La Deledda – e questo è veramente un unicum rispetto al clima che si respirava riguardo il movimento di emancipazione femminile e di vera lotta per il riconoscimento dei diritti civili e della parità di sesso –, trova la sua libertà scrivendo, dando tempo alla scrittura. E la sua fu subito una scrittura evocativa, che vedeva e leggeva la realtà umana e sociale del suo tempo, contesto, come una condizione non solo sarda, ma universale. Infatti, nei suoi racconti e romanzi, gli uomini e le donne, le storie, appartengono non a un mondo circoscritto, ma riconoscibile ben oltre l’insularità, la arretratezza che molto mortificava le genti sarde.
Questa capacità a Roma, e non solo, venne subito riconosciuta dagli ambienti culturali, dai ristretti e gelosi circoli che, stranamente, si dimostrarono accoglienti e ospitali, propensi a una critica incoraggiante che Grazia ricevette come segno sincero di apertura e di introduzione nella nascente letteratura italiana del dopo unità nazionale.
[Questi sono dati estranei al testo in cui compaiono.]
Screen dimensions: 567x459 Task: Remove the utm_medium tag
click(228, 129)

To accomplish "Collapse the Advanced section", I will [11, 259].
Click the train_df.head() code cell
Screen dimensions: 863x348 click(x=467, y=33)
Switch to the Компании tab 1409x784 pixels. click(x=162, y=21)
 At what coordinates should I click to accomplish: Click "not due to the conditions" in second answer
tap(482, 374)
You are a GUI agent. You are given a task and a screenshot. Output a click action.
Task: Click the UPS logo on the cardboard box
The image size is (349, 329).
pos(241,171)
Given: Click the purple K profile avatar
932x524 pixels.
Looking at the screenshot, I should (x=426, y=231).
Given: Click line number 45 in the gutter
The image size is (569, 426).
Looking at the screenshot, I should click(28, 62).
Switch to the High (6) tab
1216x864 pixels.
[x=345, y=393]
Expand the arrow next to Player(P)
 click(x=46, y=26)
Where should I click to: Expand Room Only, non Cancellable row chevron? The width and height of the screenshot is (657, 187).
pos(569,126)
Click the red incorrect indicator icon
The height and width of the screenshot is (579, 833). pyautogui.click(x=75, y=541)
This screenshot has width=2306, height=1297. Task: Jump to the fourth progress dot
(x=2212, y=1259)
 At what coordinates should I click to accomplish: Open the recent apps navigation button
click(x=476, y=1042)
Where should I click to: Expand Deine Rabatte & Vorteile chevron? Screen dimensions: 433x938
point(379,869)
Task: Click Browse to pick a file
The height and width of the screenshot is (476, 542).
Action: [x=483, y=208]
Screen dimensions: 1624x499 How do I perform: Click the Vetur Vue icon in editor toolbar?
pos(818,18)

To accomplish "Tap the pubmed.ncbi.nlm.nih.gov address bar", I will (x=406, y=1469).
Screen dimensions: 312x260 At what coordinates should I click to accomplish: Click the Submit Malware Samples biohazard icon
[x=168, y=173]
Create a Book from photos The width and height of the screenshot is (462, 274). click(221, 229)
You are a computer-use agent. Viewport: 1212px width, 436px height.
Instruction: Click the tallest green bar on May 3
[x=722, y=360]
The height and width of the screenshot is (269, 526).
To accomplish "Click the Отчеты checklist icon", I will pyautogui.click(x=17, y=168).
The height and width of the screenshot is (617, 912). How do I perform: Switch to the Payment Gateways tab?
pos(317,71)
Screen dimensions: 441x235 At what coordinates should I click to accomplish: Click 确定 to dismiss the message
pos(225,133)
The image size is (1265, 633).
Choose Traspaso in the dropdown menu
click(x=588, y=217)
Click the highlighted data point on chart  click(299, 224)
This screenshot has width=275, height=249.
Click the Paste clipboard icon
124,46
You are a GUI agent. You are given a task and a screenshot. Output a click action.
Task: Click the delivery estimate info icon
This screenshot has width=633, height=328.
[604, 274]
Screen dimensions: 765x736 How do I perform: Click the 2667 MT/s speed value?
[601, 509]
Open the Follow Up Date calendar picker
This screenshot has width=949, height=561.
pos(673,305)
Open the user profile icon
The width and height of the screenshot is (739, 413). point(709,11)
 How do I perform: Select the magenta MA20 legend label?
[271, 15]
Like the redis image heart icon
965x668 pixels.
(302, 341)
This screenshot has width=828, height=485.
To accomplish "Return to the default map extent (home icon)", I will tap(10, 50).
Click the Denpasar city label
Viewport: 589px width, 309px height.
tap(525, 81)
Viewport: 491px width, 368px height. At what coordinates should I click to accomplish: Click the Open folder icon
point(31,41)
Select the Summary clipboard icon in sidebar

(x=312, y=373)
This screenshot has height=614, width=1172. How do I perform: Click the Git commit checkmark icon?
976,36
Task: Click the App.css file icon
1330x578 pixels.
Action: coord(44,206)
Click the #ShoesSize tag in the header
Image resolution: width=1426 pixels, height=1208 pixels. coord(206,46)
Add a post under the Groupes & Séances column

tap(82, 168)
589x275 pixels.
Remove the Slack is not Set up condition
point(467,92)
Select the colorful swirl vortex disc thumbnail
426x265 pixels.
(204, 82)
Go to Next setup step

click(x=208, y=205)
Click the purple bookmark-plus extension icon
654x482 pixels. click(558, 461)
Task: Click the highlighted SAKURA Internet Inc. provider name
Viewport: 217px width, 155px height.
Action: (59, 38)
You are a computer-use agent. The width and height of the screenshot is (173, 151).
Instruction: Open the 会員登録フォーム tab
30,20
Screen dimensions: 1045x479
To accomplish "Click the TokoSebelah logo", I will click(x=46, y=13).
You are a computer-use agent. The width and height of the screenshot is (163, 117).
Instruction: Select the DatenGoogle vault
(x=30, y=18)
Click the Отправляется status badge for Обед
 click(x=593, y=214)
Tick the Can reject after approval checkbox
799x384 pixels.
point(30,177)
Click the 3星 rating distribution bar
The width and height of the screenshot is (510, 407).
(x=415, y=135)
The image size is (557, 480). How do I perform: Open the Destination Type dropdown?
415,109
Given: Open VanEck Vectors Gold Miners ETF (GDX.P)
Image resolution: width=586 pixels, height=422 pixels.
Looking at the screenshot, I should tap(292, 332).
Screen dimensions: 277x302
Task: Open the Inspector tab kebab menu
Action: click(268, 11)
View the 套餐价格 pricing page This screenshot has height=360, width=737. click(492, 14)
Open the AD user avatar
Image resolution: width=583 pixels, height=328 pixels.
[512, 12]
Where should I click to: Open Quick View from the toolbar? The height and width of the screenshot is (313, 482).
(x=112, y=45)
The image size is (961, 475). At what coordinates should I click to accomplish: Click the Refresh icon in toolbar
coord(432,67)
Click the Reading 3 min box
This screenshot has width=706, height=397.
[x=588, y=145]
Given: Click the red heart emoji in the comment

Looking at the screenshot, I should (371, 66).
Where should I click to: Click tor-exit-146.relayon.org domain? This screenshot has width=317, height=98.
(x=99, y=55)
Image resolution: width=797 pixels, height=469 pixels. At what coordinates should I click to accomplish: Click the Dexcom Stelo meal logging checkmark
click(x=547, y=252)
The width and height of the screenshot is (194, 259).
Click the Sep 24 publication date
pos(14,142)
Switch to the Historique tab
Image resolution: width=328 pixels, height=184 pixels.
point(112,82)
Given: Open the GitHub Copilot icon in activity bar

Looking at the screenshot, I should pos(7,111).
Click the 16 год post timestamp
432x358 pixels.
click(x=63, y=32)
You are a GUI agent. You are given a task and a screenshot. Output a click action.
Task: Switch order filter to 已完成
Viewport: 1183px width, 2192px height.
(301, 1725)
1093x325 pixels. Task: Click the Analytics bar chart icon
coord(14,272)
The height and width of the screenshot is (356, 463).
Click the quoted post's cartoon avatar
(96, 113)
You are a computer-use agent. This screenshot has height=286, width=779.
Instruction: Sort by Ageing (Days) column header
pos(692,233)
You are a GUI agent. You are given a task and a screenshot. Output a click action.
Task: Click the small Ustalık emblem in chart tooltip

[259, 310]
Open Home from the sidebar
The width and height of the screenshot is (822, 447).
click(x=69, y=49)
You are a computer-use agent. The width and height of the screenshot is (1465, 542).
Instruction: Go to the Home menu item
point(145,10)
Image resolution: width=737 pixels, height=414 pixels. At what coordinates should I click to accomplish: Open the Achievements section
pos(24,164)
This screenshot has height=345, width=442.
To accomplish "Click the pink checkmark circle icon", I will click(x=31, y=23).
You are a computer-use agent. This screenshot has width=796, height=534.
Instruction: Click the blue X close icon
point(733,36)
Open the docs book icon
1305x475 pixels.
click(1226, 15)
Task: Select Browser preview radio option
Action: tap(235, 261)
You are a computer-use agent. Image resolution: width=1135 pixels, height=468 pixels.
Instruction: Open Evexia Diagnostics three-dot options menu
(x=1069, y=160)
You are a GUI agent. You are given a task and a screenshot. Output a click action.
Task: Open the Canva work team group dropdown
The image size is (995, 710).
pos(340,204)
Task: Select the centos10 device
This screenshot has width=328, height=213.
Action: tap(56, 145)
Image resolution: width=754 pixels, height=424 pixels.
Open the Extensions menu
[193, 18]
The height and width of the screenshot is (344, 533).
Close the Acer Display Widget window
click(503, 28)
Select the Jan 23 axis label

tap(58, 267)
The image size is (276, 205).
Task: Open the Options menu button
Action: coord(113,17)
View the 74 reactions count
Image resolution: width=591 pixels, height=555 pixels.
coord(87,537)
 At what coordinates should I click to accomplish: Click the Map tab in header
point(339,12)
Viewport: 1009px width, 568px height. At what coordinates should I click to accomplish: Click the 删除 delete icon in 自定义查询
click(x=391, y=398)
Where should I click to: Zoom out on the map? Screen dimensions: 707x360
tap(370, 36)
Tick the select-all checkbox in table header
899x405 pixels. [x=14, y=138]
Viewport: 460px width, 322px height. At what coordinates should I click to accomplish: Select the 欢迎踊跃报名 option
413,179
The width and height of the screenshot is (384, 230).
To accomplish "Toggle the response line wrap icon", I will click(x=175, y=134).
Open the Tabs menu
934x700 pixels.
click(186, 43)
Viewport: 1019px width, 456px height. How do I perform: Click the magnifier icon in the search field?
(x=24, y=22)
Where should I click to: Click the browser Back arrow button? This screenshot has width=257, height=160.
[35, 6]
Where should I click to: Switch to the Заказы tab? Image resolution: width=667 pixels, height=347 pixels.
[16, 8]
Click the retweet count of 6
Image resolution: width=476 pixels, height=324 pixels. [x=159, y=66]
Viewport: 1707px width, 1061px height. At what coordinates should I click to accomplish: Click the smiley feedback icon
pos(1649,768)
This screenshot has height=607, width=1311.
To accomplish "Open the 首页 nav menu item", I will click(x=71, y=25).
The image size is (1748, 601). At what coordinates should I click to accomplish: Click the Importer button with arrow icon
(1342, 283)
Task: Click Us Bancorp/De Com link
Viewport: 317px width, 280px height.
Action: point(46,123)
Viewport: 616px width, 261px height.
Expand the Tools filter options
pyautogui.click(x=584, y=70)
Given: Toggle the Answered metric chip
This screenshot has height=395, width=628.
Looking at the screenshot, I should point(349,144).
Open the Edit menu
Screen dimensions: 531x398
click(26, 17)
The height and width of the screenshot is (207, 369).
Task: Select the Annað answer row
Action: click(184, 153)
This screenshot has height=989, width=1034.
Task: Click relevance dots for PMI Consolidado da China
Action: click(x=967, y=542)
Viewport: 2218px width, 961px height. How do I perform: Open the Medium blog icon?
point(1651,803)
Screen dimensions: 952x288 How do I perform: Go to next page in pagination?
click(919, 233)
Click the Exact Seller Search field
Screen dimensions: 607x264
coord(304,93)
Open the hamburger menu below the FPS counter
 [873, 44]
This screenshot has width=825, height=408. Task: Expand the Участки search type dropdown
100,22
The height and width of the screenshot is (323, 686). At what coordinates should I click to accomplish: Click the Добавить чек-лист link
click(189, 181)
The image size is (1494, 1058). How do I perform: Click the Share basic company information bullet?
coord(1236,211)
Dunque, quel che riuscì a fare e a ottenere la scrittrice nuorese andò molto oltre le sue reali aspettative. E così accadde un vero e proprio miracolo: la Deledda divenne una scrittrice italiana, perché con le sue opere riuscì a entrare nella coscienza e nella identità nazionale, quella coscienza e identità che anche con lei e per suo merito, muoveva i suoi prima timidi passi.
Ecco, dunque, il genio di Grazia Deledda; il genio di una donna che scrive non per riscattarsi o per riscattare, ma per raccontare storie di vita semplicemente da una prospettiva che prima di lei non esisteva, non veniva considerata.
Per questo, la Deledda non va tanto ricordata e celebrata, dai soliti illustri accademici, ma letta. Sì, letta! Quanti studenti sardi, italiani, hanno letto: Cenere o Canne al vento? Allora, un invito: chi può, durante questo anno deleddiano, a cento anni dal suo Nobel, doni a uno studente un’opera di Grazia Deledda da leggere e amare.